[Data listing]
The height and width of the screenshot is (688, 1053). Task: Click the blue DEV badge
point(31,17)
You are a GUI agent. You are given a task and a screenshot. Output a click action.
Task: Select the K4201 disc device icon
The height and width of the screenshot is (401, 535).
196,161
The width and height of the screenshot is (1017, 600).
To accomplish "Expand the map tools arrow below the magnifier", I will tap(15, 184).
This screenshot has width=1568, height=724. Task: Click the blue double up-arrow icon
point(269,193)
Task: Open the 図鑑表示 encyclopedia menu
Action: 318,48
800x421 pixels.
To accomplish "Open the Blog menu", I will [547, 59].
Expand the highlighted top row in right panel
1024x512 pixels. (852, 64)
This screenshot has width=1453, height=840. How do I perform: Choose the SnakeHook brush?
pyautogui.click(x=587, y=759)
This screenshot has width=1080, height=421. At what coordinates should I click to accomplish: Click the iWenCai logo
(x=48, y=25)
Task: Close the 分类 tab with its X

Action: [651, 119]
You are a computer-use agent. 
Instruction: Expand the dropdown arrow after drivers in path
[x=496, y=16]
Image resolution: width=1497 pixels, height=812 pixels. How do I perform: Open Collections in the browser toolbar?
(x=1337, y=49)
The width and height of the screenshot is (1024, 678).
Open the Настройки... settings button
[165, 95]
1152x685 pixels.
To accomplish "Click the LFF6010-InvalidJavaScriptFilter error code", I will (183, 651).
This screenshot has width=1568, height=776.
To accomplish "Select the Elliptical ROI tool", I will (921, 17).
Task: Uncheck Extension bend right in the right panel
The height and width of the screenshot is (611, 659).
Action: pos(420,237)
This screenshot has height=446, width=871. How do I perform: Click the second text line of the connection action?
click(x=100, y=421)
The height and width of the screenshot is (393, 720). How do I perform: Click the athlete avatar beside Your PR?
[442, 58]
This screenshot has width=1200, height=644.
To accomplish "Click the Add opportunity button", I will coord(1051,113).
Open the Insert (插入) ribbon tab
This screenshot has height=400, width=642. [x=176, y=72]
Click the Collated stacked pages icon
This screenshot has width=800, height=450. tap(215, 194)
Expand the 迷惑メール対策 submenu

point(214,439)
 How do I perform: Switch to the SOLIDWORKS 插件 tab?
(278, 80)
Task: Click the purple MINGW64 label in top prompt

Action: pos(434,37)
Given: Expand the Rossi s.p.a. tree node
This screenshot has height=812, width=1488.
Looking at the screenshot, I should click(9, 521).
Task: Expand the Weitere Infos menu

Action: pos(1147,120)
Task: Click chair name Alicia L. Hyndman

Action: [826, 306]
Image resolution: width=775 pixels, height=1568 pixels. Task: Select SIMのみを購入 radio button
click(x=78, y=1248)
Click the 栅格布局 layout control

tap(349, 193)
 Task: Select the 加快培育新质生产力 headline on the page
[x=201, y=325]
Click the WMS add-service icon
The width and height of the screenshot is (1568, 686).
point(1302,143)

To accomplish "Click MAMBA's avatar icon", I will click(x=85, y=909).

Task objective:
Reproduce the data from the line containing "Expand the highlighted top row in right panel" down to the line containing "Action: [826, 306]", switching "panel" to "pane" and keeping everything else the same. Give only those lines.

Task output:
Expand the highlighted top row in right pane
1024x512 pixels. (852, 64)
This screenshot has width=1453, height=840. How do I perform: Choose the SnakeHook brush?
pyautogui.click(x=587, y=759)
This screenshot has width=1080, height=421. At what coordinates should I click to accomplish: Click the iWenCai logo
(x=48, y=25)
Task: Close the 分类 tab with its X

Action: [651, 119]
You are a computer-use agent. 
Instruction: Expand the dropdown arrow after drivers in path
[x=496, y=16]
Image resolution: width=1497 pixels, height=812 pixels. How do I perform: Open Collections in the browser toolbar?
(x=1337, y=49)
The width and height of the screenshot is (1024, 678).
Open the Настройки... settings button
[165, 95]
1152x685 pixels.
To accomplish "Click the LFF6010-InvalidJavaScriptFilter error code", I will (183, 651).
This screenshot has width=1568, height=776.
To accomplish "Select the Elliptical ROI tool", I will (921, 17).
Task: Uncheck Extension bend right in the right pane
The height and width of the screenshot is (611, 659).
Action: pos(420,237)
This screenshot has height=446, width=871. How do I perform: Click the second text line of the connection action?
click(x=100, y=421)
The height and width of the screenshot is (393, 720). How do I perform: Click the athlete avatar beside Your PR?
[442, 58]
This screenshot has width=1200, height=644.
To accomplish "Click the Add opportunity button", I will coord(1051,113).
Open the Insert (插入) ribbon tab
This screenshot has height=400, width=642. [x=176, y=72]
Click the Collated stacked pages icon
This screenshot has width=800, height=450. tap(215, 194)
Expand the 迷惑メール対策 submenu

point(214,439)
 How do I perform: Switch to the SOLIDWORKS 插件 tab?
(278, 80)
Task: Click the purple MINGW64 label in top prompt

Action: pos(434,37)
Given: Expand the Rossi s.p.a. tree node
This screenshot has height=812, width=1488.
Looking at the screenshot, I should click(9, 521).
Task: Expand the Weitere Infos menu

Action: pos(1147,120)
Task: Click chair name Alicia L. Hyndman

Action: [826, 306]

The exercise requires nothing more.